By Chris Murchison, VP of Staff Development & Culture at HopeLab
Investing in new employee orientation is a no-brainer for most organizations. A thoughtful beginning sets staff up for success. Positive orientation experiences help create a workplace where employees feel that they belong, where they can show up as a whole person and have a sense of focus and purpose in their work.
While most organizations invest time and resources in beginnings, not all companies make a similar investment in the human side of endings--and the results of that are easy to see. The traditional layoff process is largely a legal and transactional affair, full of practices that are well intentioned but often leave employees feeling startled, hurt and betrayed.
Is it possible to have a positive layoff?
Like many organizations, we've invested in beginnings at HopeLab, helping employees get off to a good start, and we've also managed a number of layoffs and terminations. We've examined customary approaches to layoffs and tried a number of untraditional practices with the intention of creating a more human experience. Here are some insights and recommendations on how to facilitate goodbyes as positive experiences, even in challenging circumstances.
Transparency. Being laid off is often unexpected. Speak as honestly as you can about the reasons for the decision and acknowledge the impact on the employee.
Allow space. Notification meetings can often be short. Instead allow time and space for connection and conversation. Invite employees to express how they're feeling, to emote and ask questions.
Presence. Despite what you imagine, you can never fully anticipate how an employee will respond to this news. Slow down, focus your attention on the employee, and be open and responsive to whatever shows up in the moment.
Honor your own emotions. Sometimes leaders have to lay off employees that are dear to them. This can bring up fear, anxiety or sadness. These feelings are human. Rather than tamp them down, express them. It shows that you too are human and builds trust and respect.
Offer Time. Allow time for employees to close out their work with integrity and in support of their legacy - consider allowing days or weeks even, not just a few hours. This is an invitation rather than an expectation. If an employee prefers to leave immediately, that should be a fine option with no judgment associated.
Stay connected. It's easy for laid off employees to feel disconnected, pushed out or a failure. A layoff does not have to be the end of a relationship. Reach out, check in and see if there's anything you or your team can do to be supportive. Create time for follow-up conversations. These actions send a strong message that people matter, whether they're currently employed with you, or not.

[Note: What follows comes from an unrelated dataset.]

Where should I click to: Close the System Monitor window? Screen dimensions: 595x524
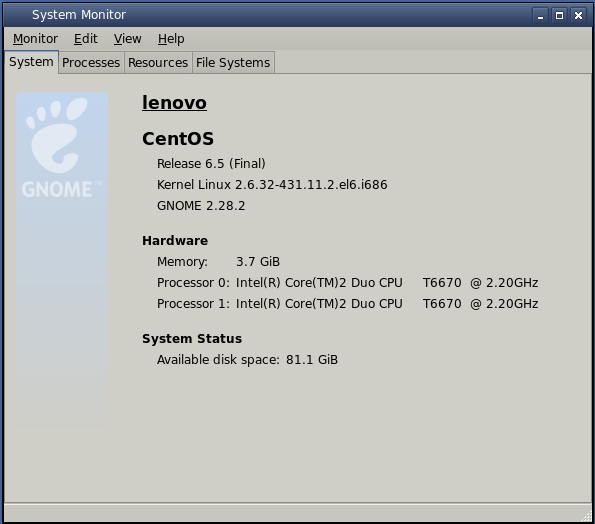[x=578, y=16]
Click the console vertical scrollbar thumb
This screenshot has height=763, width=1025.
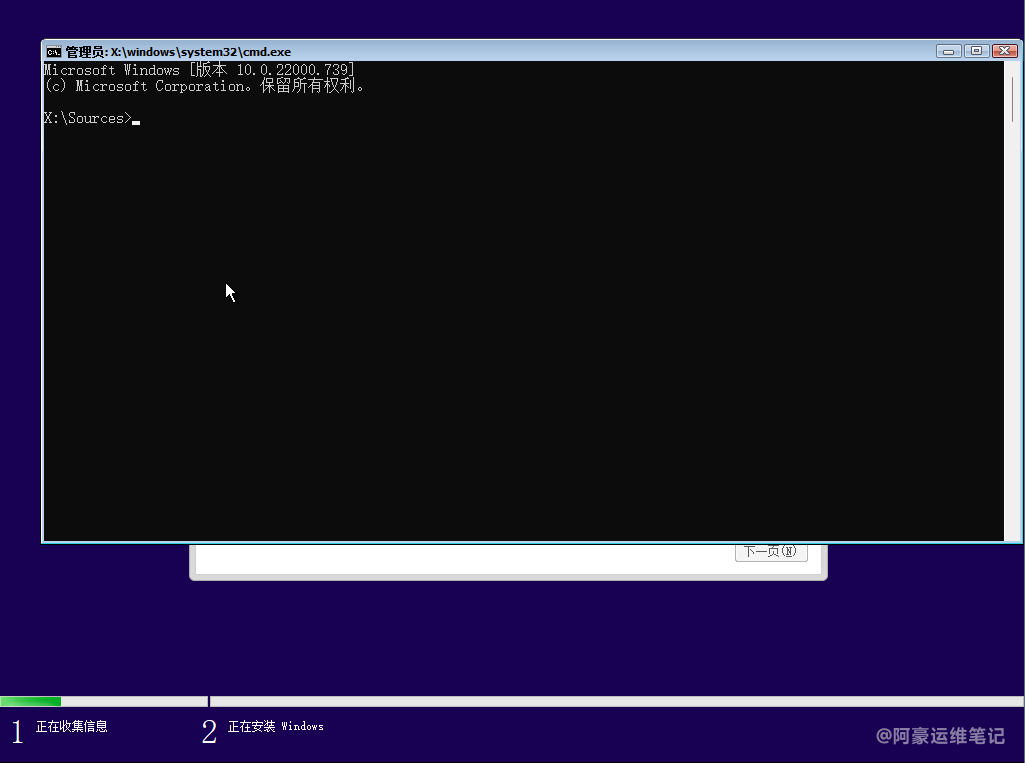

Positive does not necessarily mean happy. A positive organization can be joyful and happy, but when we show up fully, warts and all, positive also means allowing the full range of our emotions to be present. No matter how hard you try to create a positive experience, an employee may still feel angry or negative after a layoff. This doesn't mean, though, that you haven't planted important seeds that might sprout later.
Be sensitive to the staff "left behind." Don't neglect the employees who remain. Layoffs can put them on high alert, wondering if they're next in line. This energy can undermine morale and productivity. The same transparency, space, presence, and time afforded to laid-off employees should also be carved out for remaining employees.
Layoffs as an opportunity
Layoffs are a critical inflection point for everyone involved, a moment that's remembered for a lifetime. Transitions out of an organization are an amazing opportunity to reinforce your values and culture, to support connection and humanness, and to foster a healthy sense of control in the face of adversity. A thoughtful and respectful ending can be a profound experience with lasting positive impact.
This blog is based on a talk given at the 2015 Positive Business Conference, hosted by the Ross School of Business School at the University of Michigan. This talk was also featured in an article in The Atlantic and on KCBS Radio in San Francisco.